Exercise prompt:
Please copy out the listing below in full and exactly.

Source data:
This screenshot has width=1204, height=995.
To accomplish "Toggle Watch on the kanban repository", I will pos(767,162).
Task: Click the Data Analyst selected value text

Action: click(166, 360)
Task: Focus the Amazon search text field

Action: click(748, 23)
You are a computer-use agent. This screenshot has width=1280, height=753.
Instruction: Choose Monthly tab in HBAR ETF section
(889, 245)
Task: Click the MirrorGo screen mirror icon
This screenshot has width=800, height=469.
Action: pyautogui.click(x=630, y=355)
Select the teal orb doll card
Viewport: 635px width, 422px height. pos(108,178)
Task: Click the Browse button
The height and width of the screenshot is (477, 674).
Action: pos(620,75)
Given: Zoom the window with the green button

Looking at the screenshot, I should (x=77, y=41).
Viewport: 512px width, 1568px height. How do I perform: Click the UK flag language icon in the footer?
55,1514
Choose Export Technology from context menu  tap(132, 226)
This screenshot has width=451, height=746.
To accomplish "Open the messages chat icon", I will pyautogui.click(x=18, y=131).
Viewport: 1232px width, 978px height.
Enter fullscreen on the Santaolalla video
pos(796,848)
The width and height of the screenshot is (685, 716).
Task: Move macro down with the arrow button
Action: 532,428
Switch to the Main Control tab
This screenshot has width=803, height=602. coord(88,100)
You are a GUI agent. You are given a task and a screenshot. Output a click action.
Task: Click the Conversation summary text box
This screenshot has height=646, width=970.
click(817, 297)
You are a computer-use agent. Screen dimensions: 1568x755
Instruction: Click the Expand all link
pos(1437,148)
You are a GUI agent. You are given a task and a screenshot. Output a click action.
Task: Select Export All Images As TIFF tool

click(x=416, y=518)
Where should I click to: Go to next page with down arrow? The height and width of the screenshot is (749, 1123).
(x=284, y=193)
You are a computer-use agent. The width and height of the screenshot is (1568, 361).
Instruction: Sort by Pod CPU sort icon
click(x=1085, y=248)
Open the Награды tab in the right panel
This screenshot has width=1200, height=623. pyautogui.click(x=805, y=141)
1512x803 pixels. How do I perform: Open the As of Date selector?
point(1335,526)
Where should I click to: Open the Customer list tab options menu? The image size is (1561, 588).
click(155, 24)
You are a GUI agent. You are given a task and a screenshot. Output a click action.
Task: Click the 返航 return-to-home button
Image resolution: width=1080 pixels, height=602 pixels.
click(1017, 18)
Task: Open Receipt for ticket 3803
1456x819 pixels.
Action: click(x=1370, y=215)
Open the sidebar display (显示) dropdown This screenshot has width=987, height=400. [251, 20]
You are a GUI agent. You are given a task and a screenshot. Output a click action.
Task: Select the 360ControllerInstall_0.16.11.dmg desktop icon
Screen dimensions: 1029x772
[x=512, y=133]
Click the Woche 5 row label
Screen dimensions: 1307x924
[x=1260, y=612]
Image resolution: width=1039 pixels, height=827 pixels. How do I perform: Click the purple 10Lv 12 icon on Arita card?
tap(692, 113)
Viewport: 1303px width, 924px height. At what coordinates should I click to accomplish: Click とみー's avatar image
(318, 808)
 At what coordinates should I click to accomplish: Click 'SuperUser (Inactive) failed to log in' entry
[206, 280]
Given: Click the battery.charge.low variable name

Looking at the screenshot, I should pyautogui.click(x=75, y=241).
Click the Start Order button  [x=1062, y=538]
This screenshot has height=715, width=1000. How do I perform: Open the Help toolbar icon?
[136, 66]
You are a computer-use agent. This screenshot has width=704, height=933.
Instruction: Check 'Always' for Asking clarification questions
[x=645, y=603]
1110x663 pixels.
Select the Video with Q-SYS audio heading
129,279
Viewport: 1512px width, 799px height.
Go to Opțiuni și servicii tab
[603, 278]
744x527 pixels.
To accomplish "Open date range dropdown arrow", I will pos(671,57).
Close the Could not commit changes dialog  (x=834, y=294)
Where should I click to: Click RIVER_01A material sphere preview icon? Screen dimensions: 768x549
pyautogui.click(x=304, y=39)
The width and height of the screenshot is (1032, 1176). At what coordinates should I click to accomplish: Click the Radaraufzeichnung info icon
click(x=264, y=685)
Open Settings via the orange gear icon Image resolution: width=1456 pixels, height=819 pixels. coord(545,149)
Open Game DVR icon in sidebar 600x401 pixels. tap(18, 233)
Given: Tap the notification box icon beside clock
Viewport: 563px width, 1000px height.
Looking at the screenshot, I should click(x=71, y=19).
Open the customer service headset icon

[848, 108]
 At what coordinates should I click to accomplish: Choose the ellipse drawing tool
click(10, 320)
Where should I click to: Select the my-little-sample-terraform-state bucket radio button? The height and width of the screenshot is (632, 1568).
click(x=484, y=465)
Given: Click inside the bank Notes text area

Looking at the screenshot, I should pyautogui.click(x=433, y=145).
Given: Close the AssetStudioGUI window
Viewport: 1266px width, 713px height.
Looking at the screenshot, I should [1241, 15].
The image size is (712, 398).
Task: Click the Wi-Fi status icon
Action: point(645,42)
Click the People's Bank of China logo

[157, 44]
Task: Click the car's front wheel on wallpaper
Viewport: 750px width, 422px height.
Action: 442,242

Response for this exercise:
This screenshot has width=1204, height=995.
To accomplish "Toggle Watch on the kanban repository", I will pos(767,162).
Task: Click the Data Analyst selected value text

Action: click(166, 360)
Task: Focus the Amazon search text field

Action: click(748, 23)
You are a computer-use agent. This screenshot has width=1280, height=753.
Instruction: Choose Monthly tab in HBAR ETF section
(889, 245)
Task: Click the MirrorGo screen mirror icon
This screenshot has width=800, height=469.
Action: pyautogui.click(x=630, y=355)
Select the teal orb doll card
Viewport: 635px width, 422px height. pos(108,178)
Task: Click the Browse button
The height and width of the screenshot is (477, 674).
Action: pos(620,75)
Given: Zoom the window with the green button

Looking at the screenshot, I should (x=77, y=41).
Viewport: 512px width, 1568px height. How do I perform: Click the UK flag language icon in the footer?
55,1514
Choose Export Technology from context menu  tap(132, 226)
This screenshot has width=451, height=746.
To accomplish "Open the messages chat icon", I will pyautogui.click(x=18, y=131).
Viewport: 1232px width, 978px height.
Enter fullscreen on the Santaolalla video
pos(796,848)
The width and height of the screenshot is (685, 716).
Task: Move macro down with the arrow button
Action: 532,428
Switch to the Main Control tab
This screenshot has width=803, height=602. coord(88,100)
You are a GUI agent. You are given a task and a screenshot. Output a click action.
Task: Click the Conversation summary text box
This screenshot has height=646, width=970.
click(817, 297)
You are a computer-use agent. Screen dimensions: 1568x755
Instruction: Click the Expand all link
pos(1437,148)
You are a GUI agent. You are given a task and a screenshot. Output a click action.
Task: Select Export All Images As TIFF tool

click(x=416, y=518)
Where should I click to: Go to next page with down arrow? The height and width of the screenshot is (749, 1123).
(x=284, y=193)
You are a computer-use agent. The width and height of the screenshot is (1568, 361).
Instruction: Sort by Pod CPU sort icon
click(x=1085, y=248)
Open the Награды tab in the right panel
This screenshot has width=1200, height=623. pyautogui.click(x=805, y=141)
1512x803 pixels. How do I perform: Open the As of Date selector?
point(1335,526)
Where should I click to: Open the Customer list tab options menu? The image size is (1561, 588).
click(155, 24)
You are a GUI agent. You are given a task and a screenshot. Output a click action.
Task: Click the 返航 return-to-home button
Image resolution: width=1080 pixels, height=602 pixels.
click(1017, 18)
Task: Open Receipt for ticket 3803
1456x819 pixels.
Action: click(x=1370, y=215)
Open the sidebar display (显示) dropdown This screenshot has width=987, height=400. [251, 20]
You are a GUI agent. You are given a task and a screenshot. Output a click action.
Task: Select the 360ControllerInstall_0.16.11.dmg desktop icon
Screen dimensions: 1029x772
[x=512, y=133]
Click the Woche 5 row label
Screen dimensions: 1307x924
[x=1260, y=612]
Image resolution: width=1039 pixels, height=827 pixels. How do I perform: Click the purple 10Lv 12 icon on Arita card?
tap(692, 113)
Viewport: 1303px width, 924px height. At what coordinates should I click to accomplish: Click とみー's avatar image
(318, 808)
 At what coordinates should I click to accomplish: Click 'SuperUser (Inactive) failed to log in' entry
[206, 280]
Given: Click the battery.charge.low variable name

Looking at the screenshot, I should pyautogui.click(x=75, y=241).
Click the Start Order button  [x=1062, y=538]
This screenshot has height=715, width=1000. How do I perform: Open the Help toolbar icon?
[136, 66]
You are a computer-use agent. This screenshot has width=704, height=933.
Instruction: Check 'Always' for Asking clarification questions
[x=645, y=603]
1110x663 pixels.
Select the Video with Q-SYS audio heading
129,279
Viewport: 1512px width, 799px height.
Go to Opțiuni și servicii tab
[603, 278]
744x527 pixels.
To accomplish "Open date range dropdown arrow", I will pos(671,57).
Close the Could not commit changes dialog  (x=834, y=294)
Where should I click to: Click RIVER_01A material sphere preview icon? Screen dimensions: 768x549
pyautogui.click(x=304, y=39)
The width and height of the screenshot is (1032, 1176). At what coordinates should I click to accomplish: Click the Radaraufzeichnung info icon
click(x=264, y=685)
Open Settings via the orange gear icon Image resolution: width=1456 pixels, height=819 pixels. coord(545,149)
Open Game DVR icon in sidebar 600x401 pixels. tap(18, 233)
Given: Tap the notification box icon beside clock
Viewport: 563px width, 1000px height.
Looking at the screenshot, I should click(x=71, y=19).
Open the customer service headset icon

[848, 108]
 At what coordinates should I click to accomplish: Choose the ellipse drawing tool
click(10, 320)
Where should I click to: Select the my-little-sample-terraform-state bucket radio button? The height and width of the screenshot is (632, 1568).
click(x=484, y=465)
Given: Click inside the bank Notes text area

Looking at the screenshot, I should pyautogui.click(x=433, y=145).
Given: Close the AssetStudioGUI window
Viewport: 1266px width, 713px height.
Looking at the screenshot, I should [1241, 15].
The image size is (712, 398).
Task: Click the Wi-Fi status icon
Action: point(645,42)
Click the People's Bank of China logo

[157, 44]
Task: Click the car's front wheel on wallpaper
Viewport: 750px width, 422px height.
Action: 442,242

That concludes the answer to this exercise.